NEWPORT County AFC manager Graham Westley is convinced Wycombe Wanderers should have had a man sent off and conceded a penalty before they netted a last gasp winner at Rodney Parade last night.

Wycombe midfielder Marcus Bean escaped without a second caution before the break and defender Aaron Pierre looked to have brought down County substitute Jennison Myrie-Williams in the box before Sido Jombati’s free-kick winner on 88 minutes.

But, despite questioning referee John Busby’s decisions, Westley admitted his team were did not do enough to win the game.

“I don’t speak to referees,” said the Exiles boss after the final whistle. “They’ll see it as they see it and I never question anybody’s integrity.

“Going into the game I was obviously concerned that he’d refereed eight away wins and sometimes in your own head you start thinking ‘is he the type of person who doesn’t go with the crowd and almost wants to stand up against the crowd and show that he can be counted?’

“But football is a matter of opinions; the decisions are the decisions and we’ve got to look at ourselves and think about the things we can do better, things we can control that can win games.

“There should have been a red card and there should have been a penalty but we don’t want to bemoan those decisions because late on pushing for the game we conceded.

“I’ve always said that at 0-0 I’ll push for wins because if you win one and lose one you end up with three points and that’s better than two draws.
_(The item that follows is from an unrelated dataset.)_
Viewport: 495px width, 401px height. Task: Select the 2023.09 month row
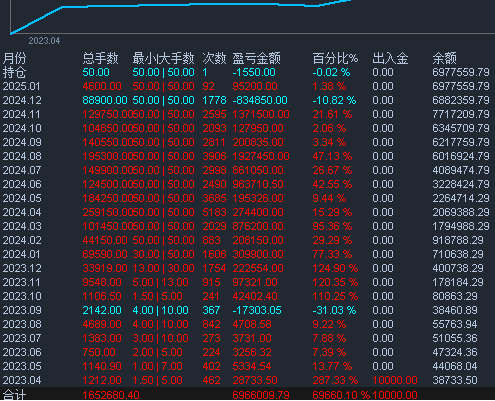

“So we’ll always push and throw bodies forward and you’re always liable to be counter-attacked.”

Westley says his players needed to go up another level after their 3-0 win at Notts County on Saturday and they failed to do that.

“We can be better than that and we will be better going forward,” he said.

“We perhaps went in with the mentality, if the players are honest, that if we played as well as we did at the weekend or with the same appetite as we had at the weekend we’d win the game.

“I felt they’d have to show more and I’m not sure mentally we really got ourselves up for doing more than we did at the weekend.

“They [Wycombe] have got a great run of results behind them, they’ve got a great appetite and they were pushing for a play-off place.

“They’ll learn going forward that if I say to them this is going to be a tougher proposition they’ll believe me to a greater extent and that’ll be good for us.”